**Problem requirements:** From the entries below, print exactly the span beginning with the line holding "Switch to the Details tab label" and ending with the line holding "You are a computer-use", endpoints included, and skip any pictures.

Stored data entries

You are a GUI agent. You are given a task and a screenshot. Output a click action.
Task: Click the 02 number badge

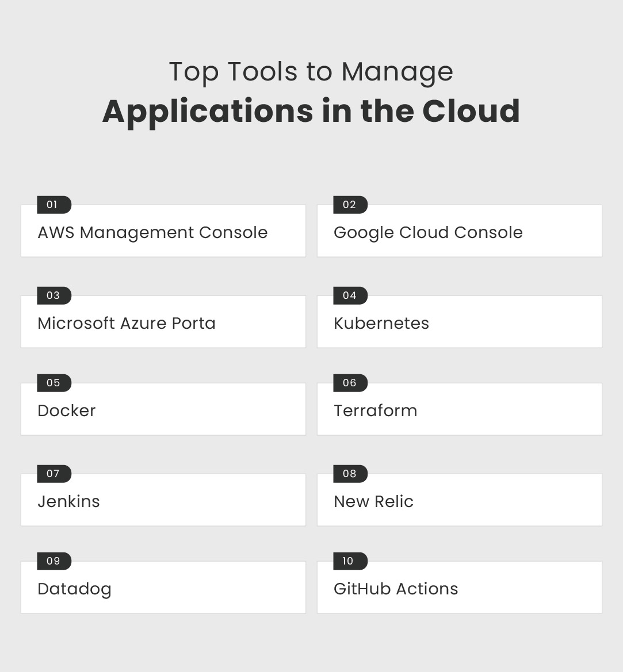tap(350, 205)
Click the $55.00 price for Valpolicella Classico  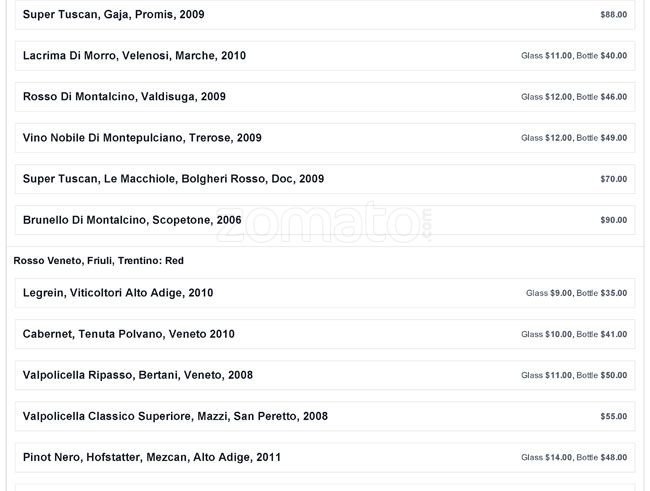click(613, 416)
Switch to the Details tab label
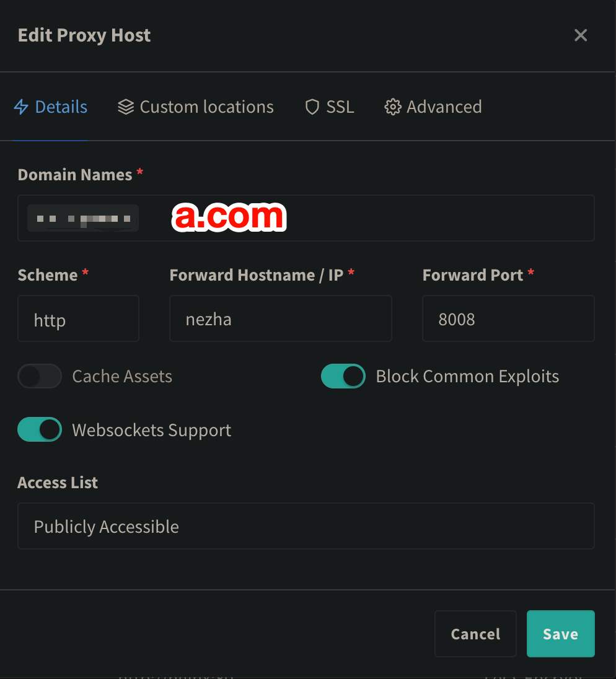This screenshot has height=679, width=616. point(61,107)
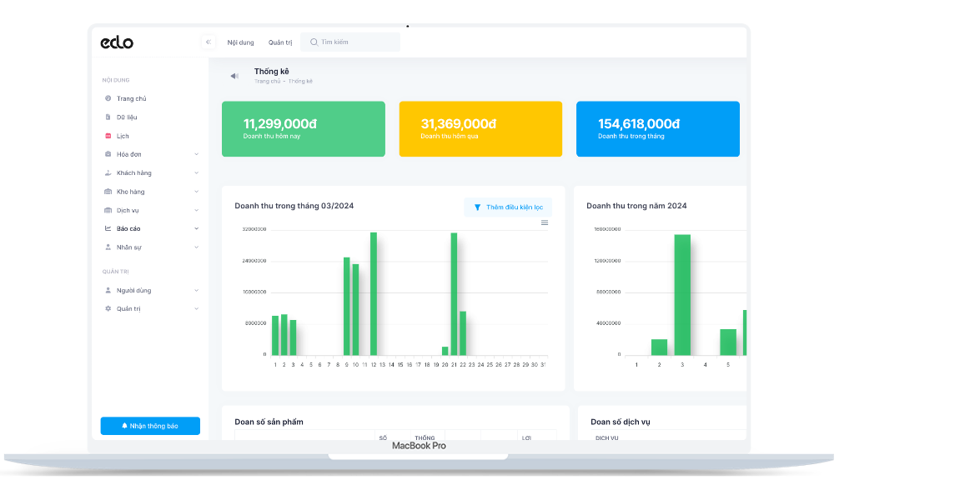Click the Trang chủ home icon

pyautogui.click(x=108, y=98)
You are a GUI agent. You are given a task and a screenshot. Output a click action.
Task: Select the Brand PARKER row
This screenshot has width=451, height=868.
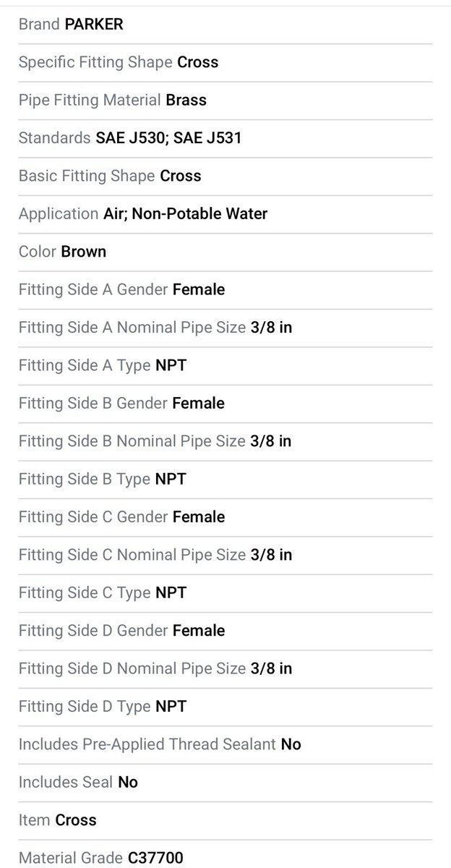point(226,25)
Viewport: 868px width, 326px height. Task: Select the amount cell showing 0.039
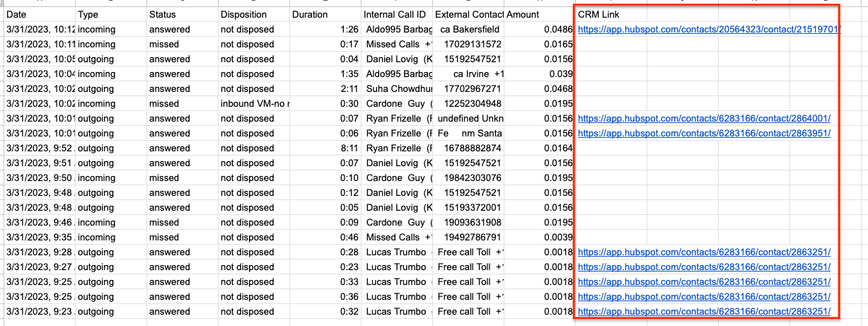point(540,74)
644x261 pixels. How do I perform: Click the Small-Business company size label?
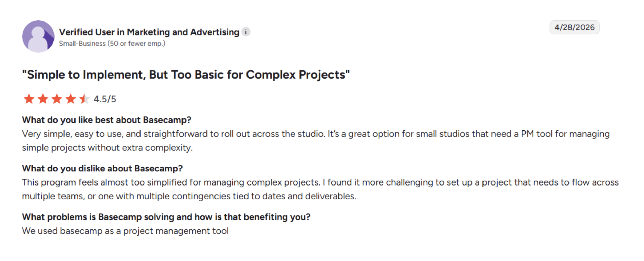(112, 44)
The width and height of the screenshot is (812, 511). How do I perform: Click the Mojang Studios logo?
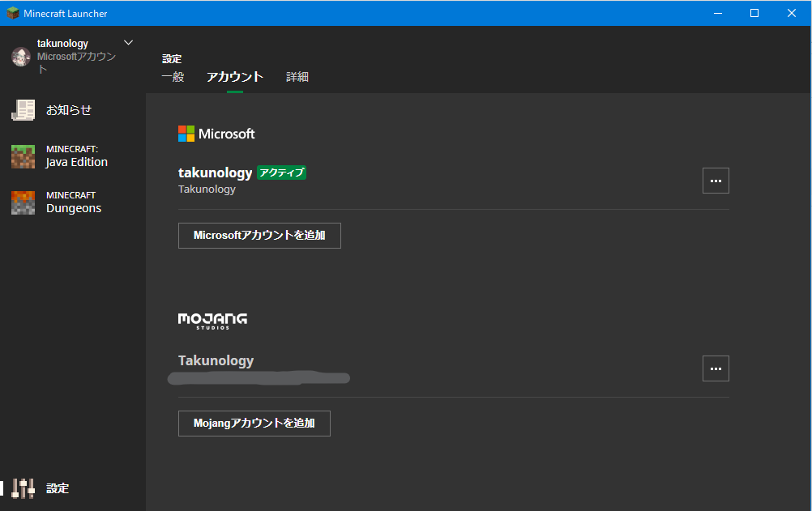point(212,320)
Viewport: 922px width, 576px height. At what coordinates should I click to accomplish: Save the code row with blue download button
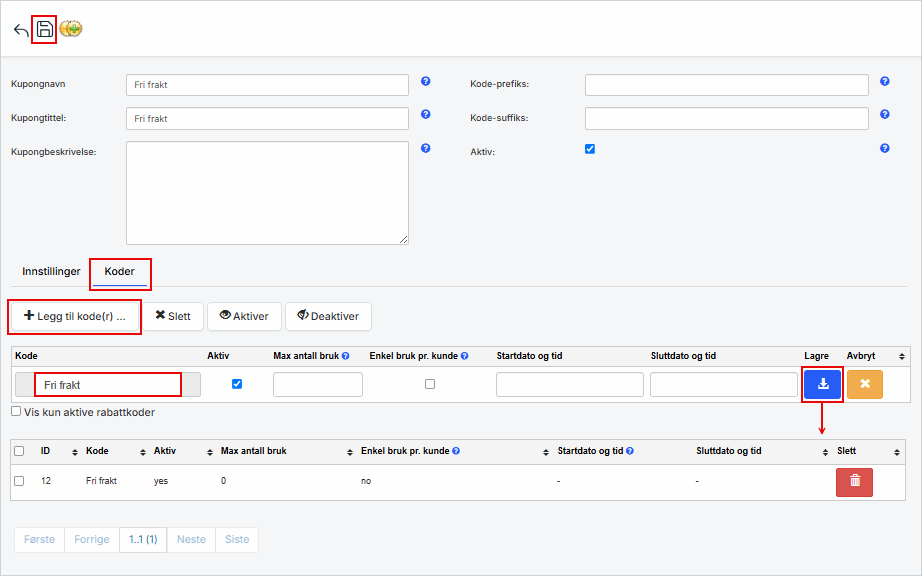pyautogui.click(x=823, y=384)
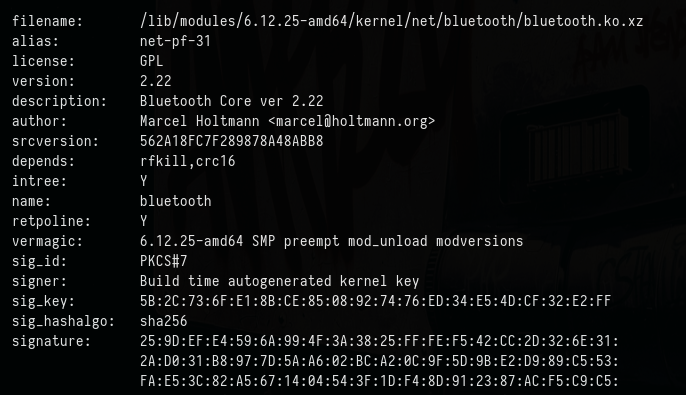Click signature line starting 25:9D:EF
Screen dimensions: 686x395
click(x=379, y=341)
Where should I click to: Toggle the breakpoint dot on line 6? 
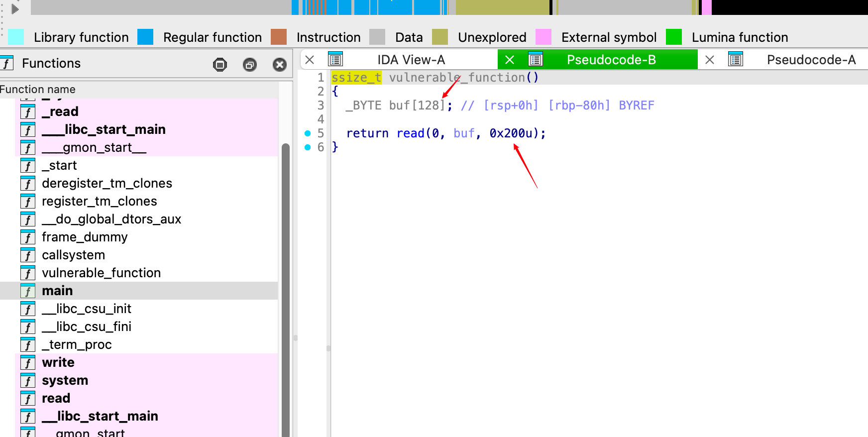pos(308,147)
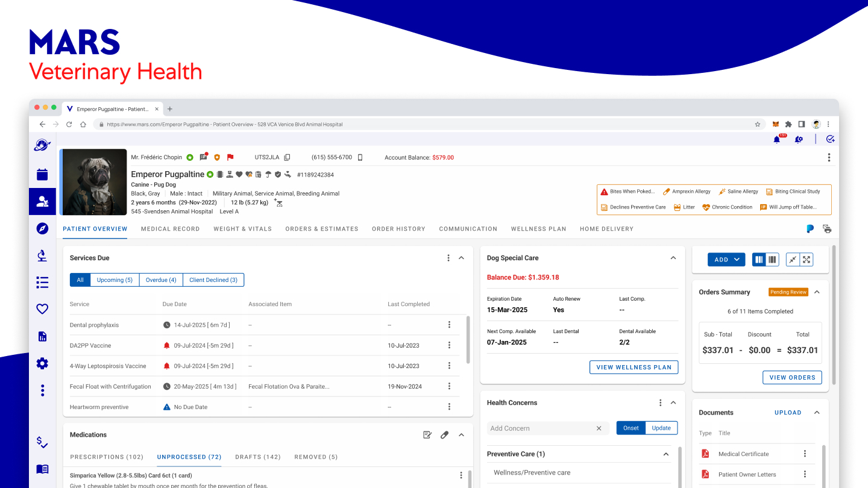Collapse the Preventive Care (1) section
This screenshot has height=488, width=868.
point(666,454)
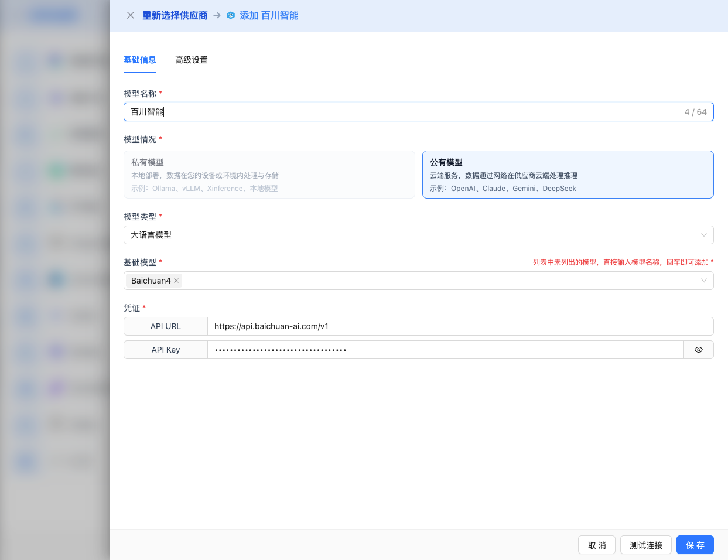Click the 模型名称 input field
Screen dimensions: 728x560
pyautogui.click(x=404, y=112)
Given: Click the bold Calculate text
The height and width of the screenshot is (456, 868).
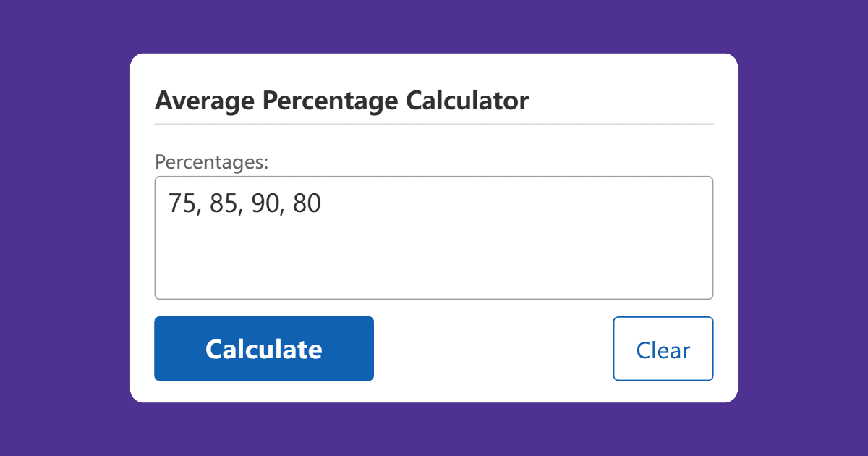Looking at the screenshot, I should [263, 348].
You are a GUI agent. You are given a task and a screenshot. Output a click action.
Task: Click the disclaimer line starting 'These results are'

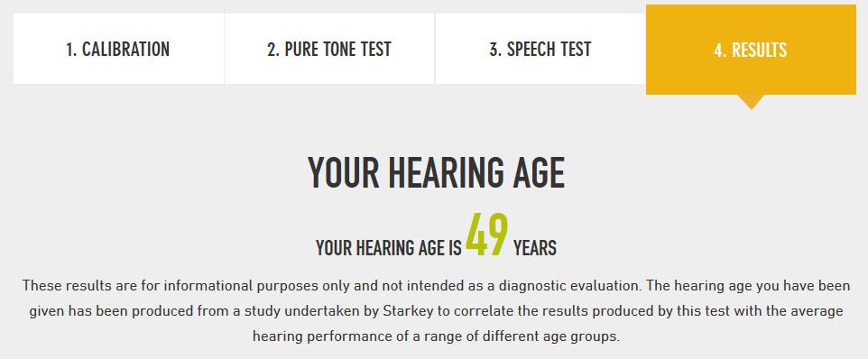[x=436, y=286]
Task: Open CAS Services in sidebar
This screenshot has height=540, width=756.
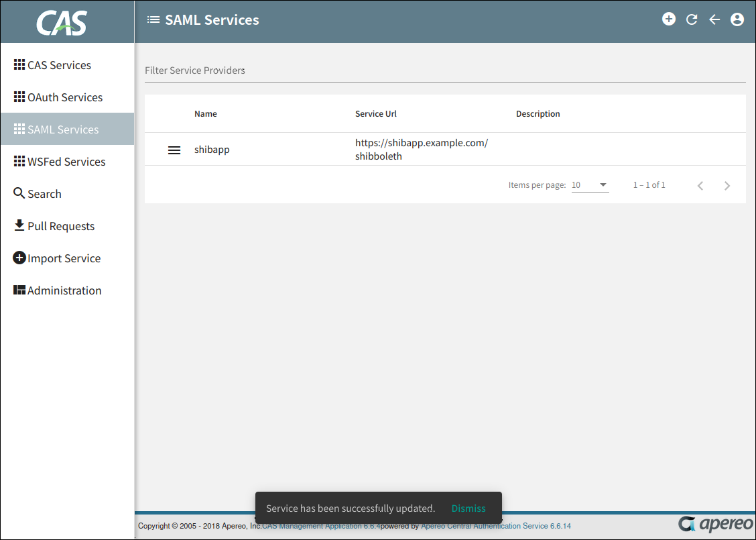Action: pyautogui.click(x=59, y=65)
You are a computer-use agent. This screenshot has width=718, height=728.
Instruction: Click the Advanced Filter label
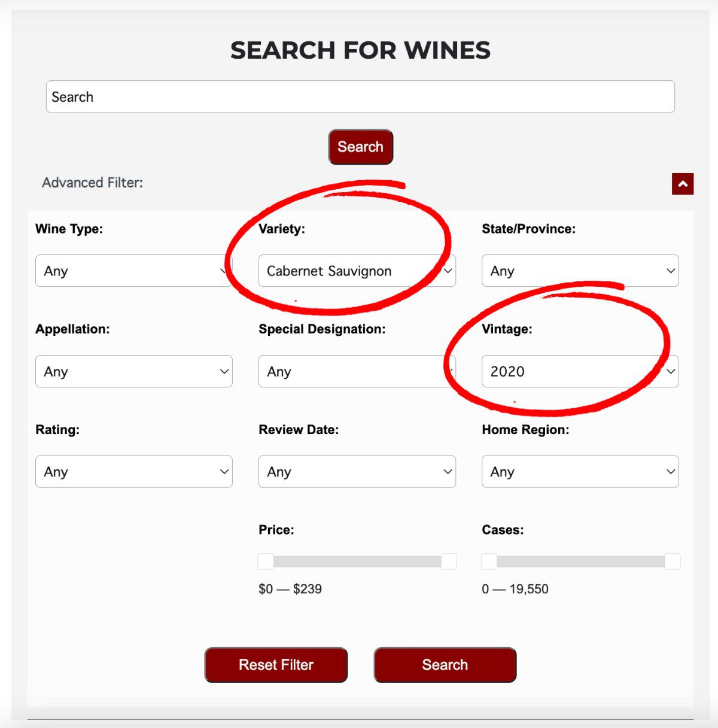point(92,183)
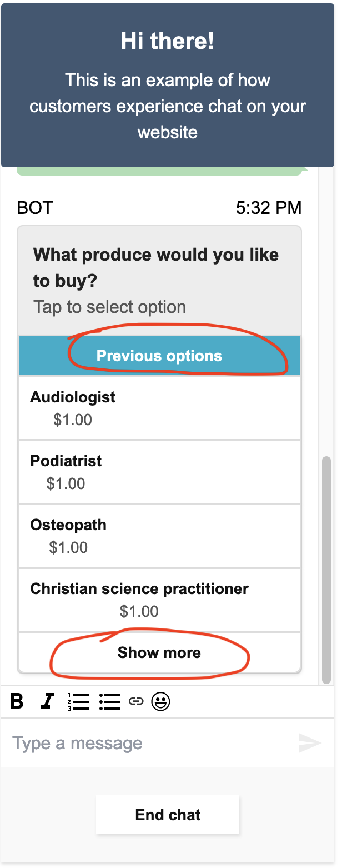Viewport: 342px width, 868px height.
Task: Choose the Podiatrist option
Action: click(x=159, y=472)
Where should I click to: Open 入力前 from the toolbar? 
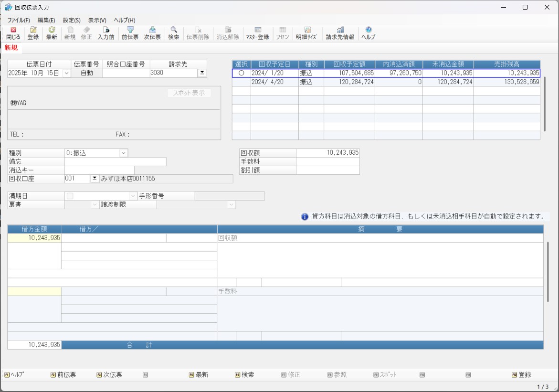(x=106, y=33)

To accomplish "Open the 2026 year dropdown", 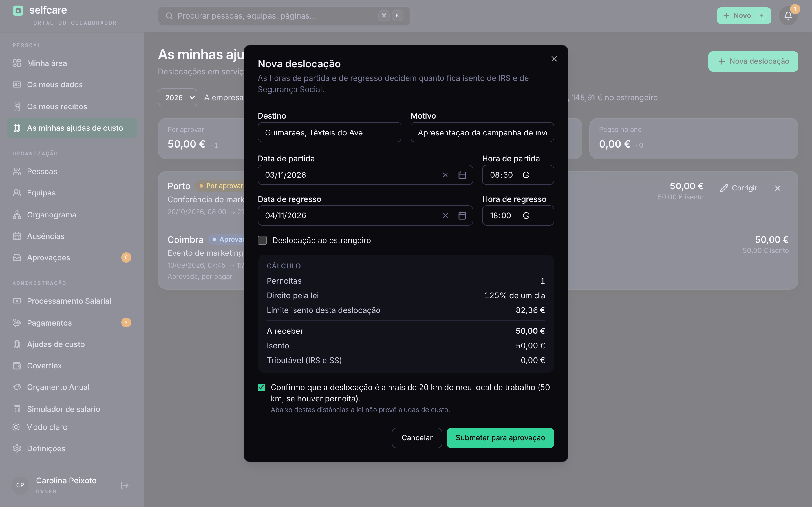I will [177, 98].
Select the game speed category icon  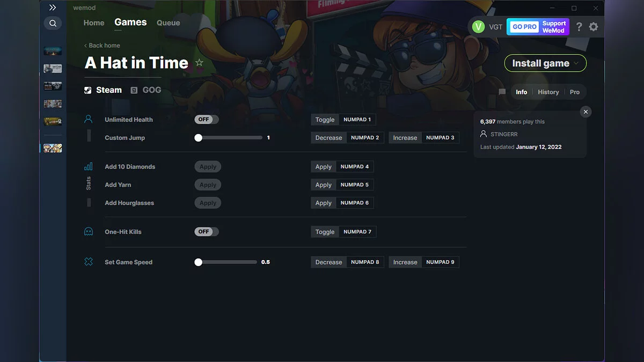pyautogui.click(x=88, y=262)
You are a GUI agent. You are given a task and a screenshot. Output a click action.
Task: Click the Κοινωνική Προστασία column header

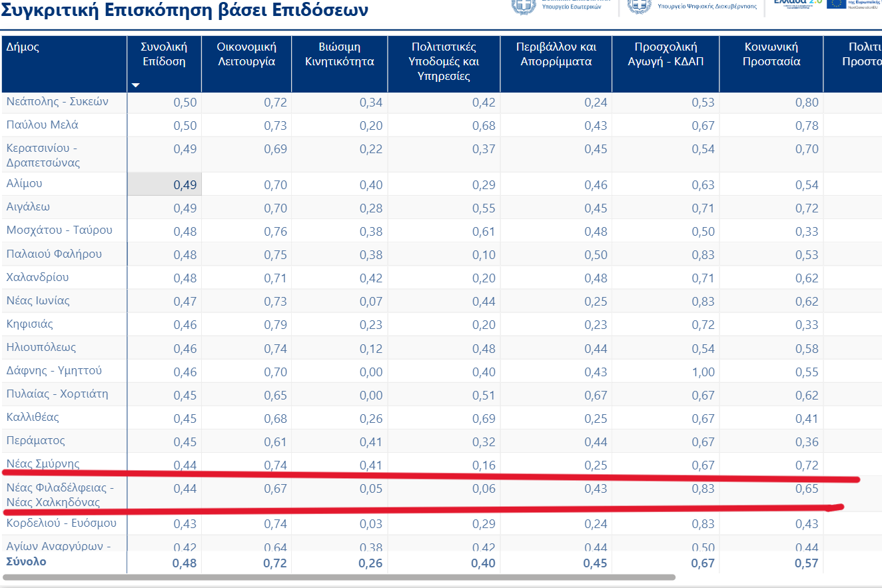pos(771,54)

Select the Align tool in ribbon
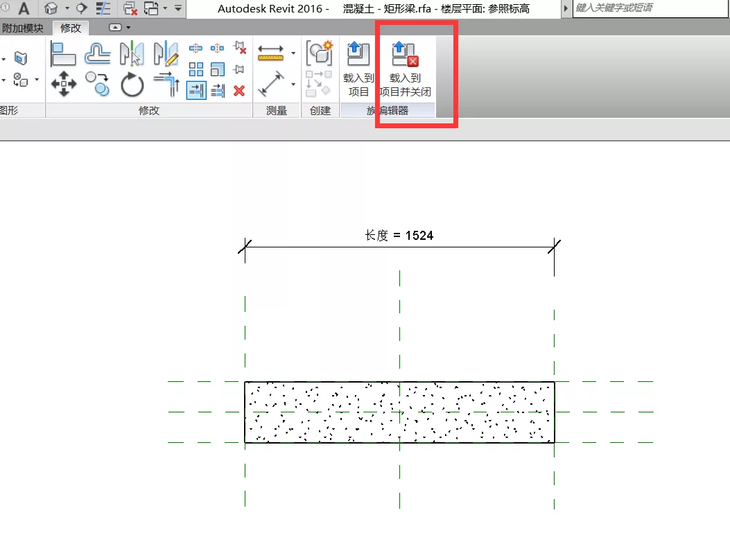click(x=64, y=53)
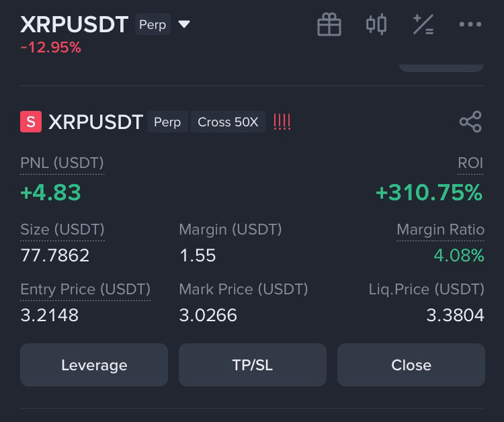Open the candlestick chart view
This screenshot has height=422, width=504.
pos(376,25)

**Result for this exercise:**
Switch to the Details tab label
This screenshot has height=679, width=616. point(61,107)
Click the Trang chủ home icon

pyautogui.click(x=108, y=98)
You are a GUI agent. You are given a task and a screenshot. Output a click action.
Task: Select the Brand PARKER row
This screenshot has width=451, height=868.
point(226,25)
Viewport: 868px width, 326px height. Task: Select the amount cell showing 0.039
point(540,74)
644x261 pixels. How do I perform: Click the Small-Business company size label?
(112, 44)
The width and height of the screenshot is (812, 511). How do I perform: Click the Mojang Studios logo?
point(212,320)
Viewport: 922px width, 576px height. At what coordinates should I click to accomplish: Save the code row with blue download button
pyautogui.click(x=823, y=384)
Click signature line starting 25:9D:EF
Screen dimensions: 686x395
click(x=379, y=341)
Where should I click to: Toggle the breakpoint dot on line 6? 
pos(308,147)
Collapse the Preventive Care (1) section
This screenshot has height=488, width=868.
point(666,454)
Click the 模型名称 input field
Screen dimensions: 728x560
pyautogui.click(x=404, y=112)
Given: Click the bold Calculate text
The height and width of the screenshot is (456, 868).
Looking at the screenshot, I should [263, 348].
You are a GUI agent. You are given a task and a screenshot. Output a click action.
Task: Click the disclaimer line starting 'These results are'

[x=436, y=286]
Task: Open CAS Services in sidebar
This screenshot has height=540, width=756.
Action: pyautogui.click(x=59, y=65)
You are a computer-use agent. This screenshot has width=718, height=728.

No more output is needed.